Minister of Social Welfare Government of Andhra Pradesh
- In office 2 April 2017 – 29 May 2019
- Governor: E. S. L. Narasimhan
- Chief Minister: N. Chandrababu Naidu
- Preceded by: Ravela Kishore Babu
- Succeeded by: Pinipe Viswarup

Minister of Tribal Welfare Government of Andhra Pradesh
- In office 2 April 2017 – 10 November 2018
- Governor: E. S. L. Narasimhan
- Chief Minister: N. Chandrababu Naidu
- Preceded by: Ravela Kishore Babu
- Succeeded by: Kidari Sravan Kumar

Minister of Cinematography Government of Andhra Pradesh
- In office 11 November 2018 – 29 May 2019
- Governor: E. S. L. Narasimhan
- Chief Minister: N. Chandrababu Naidu
- Preceded by: N. Chandrababu Naidu (Chief Minister)
- Succeeded by: Perni Venkataramaiah

Personal details
- Born: 10 September 1966 (age 59) Guntur,; Andhra Pradesh, India;
- Party: Telugu Desam Party
- Spouse: N. Satya Ratna Kumari
- Children: N. Akhilesh, N. Akash
- Parents: N. Nagendram (father); N. Pushpavathi (mother);

= Nakka Ananda Babu =

Indian politician

Nakka Ananda Babu (born 10 September 1966) is an Indian politician from the State of Andhra Pradesh. He was elected to Andhra Pradesh Legislative Assembly for two terms in 2009 and 2014 but lost in 2019 from Vemuru. He regained the Vemuru seat winning the 2024 Andhra Pradesh Legislative Assembly election.

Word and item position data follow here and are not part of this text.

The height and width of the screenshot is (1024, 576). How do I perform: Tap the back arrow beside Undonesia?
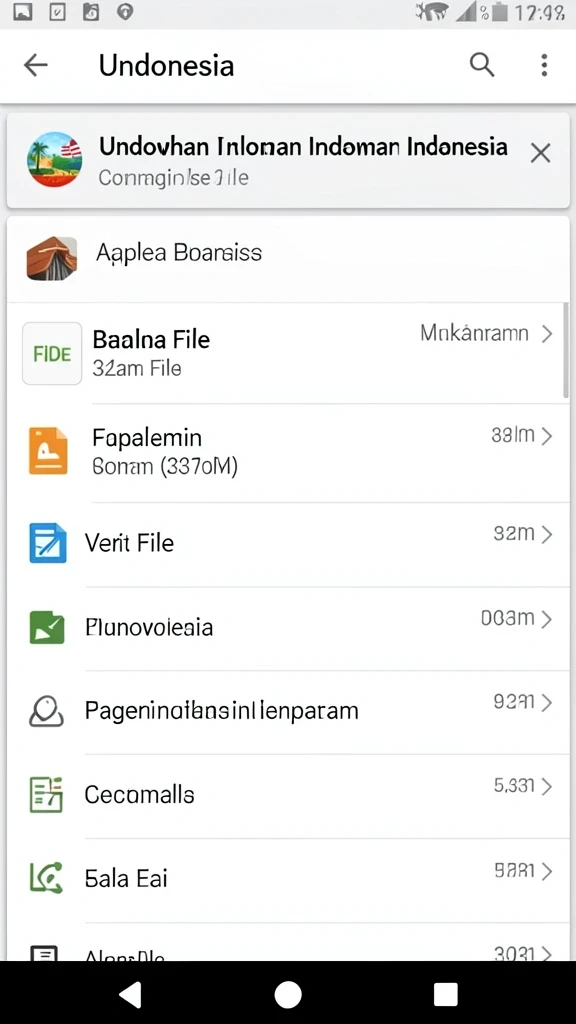36,65
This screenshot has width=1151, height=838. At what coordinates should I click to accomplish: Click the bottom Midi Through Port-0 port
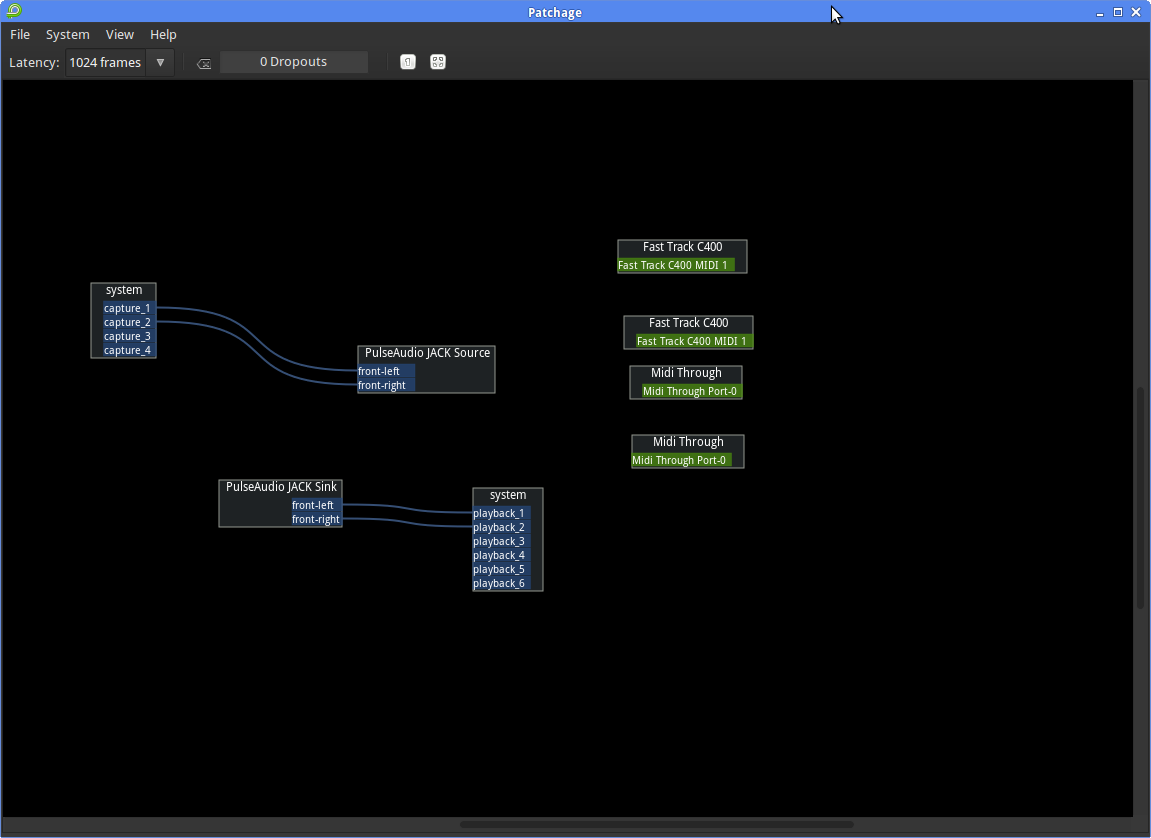(x=680, y=460)
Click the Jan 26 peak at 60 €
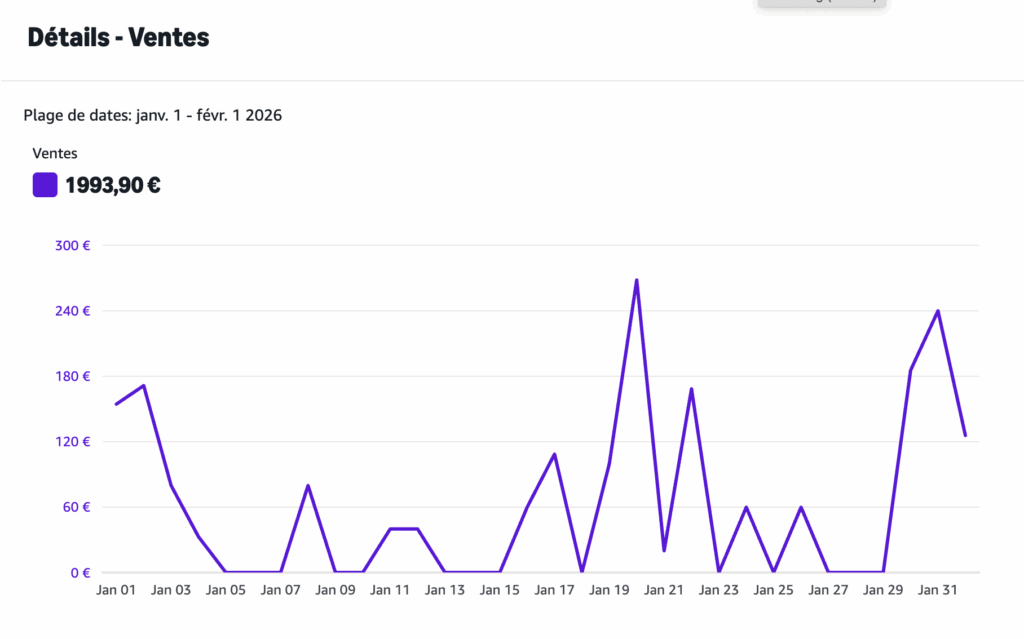 coord(801,507)
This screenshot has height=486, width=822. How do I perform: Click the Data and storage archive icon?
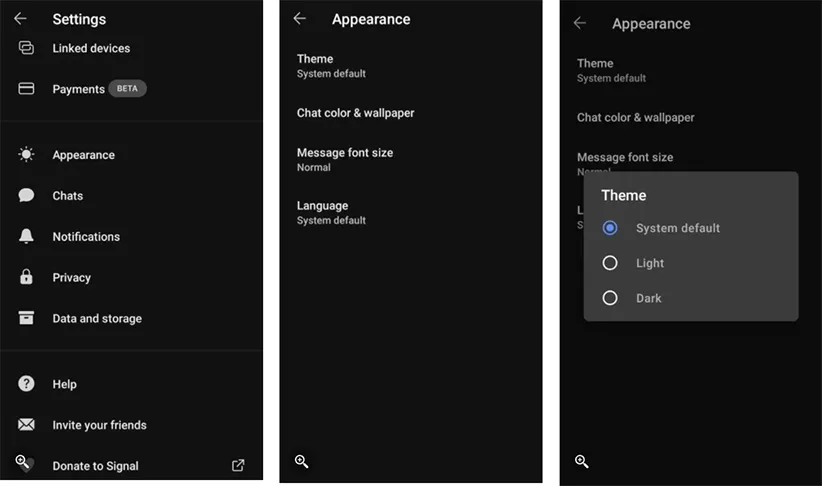pyautogui.click(x=27, y=319)

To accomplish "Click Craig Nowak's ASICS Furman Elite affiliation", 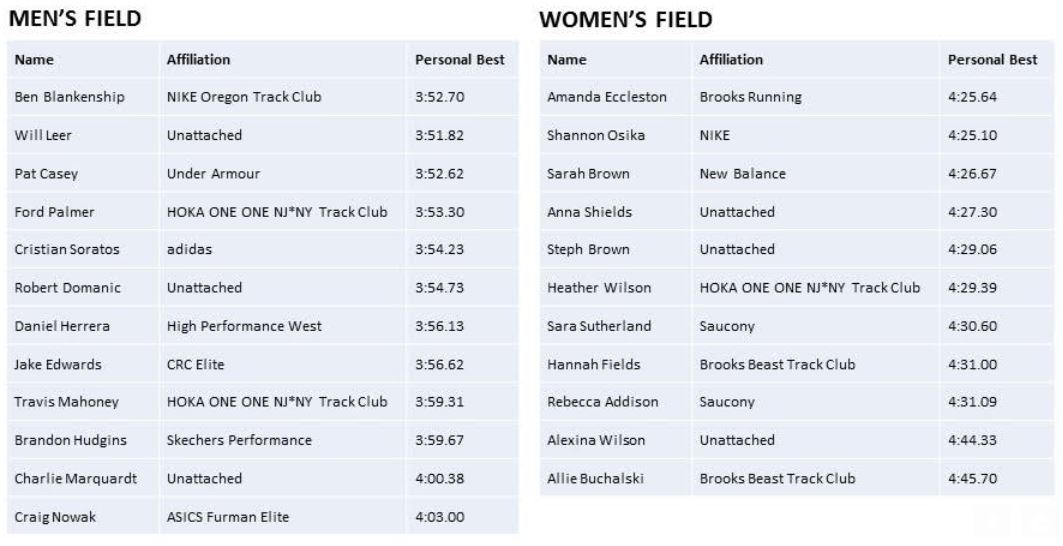I will tap(228, 517).
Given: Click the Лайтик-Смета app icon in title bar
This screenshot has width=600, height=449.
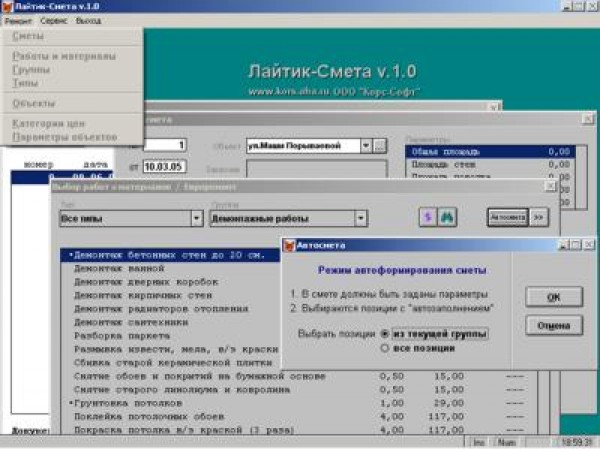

== Early life and education ==
Babu is from Guntur. He was born to Nagendram and Pushpavathi. His wife, Nakka Satya Ratna Kumari, is a teacher. He completed his Bachelor's degree in Law in 1995 at Andhra University, Visakhapatnam. He is an advocate.

== Career ==
Babu served as the Social welfare, Tribal welfare Minister from 2017 to 2019. In October 2020, he was appointed Politburo Member of Telugu Desam Party by TDP National President N. Chandrababu Naidu. He won the 2024 Andhra Pradesh Legislative Assembly election from Vemuru Constituency on the Telugu Desam Party ticket which had an alliance with Bharatiya Janata Party and Jana Sena Party. He polled 94,922 votes and defeated Varikuti Ashok Babu of YSR Congress Party by a margin of 22,021 votes.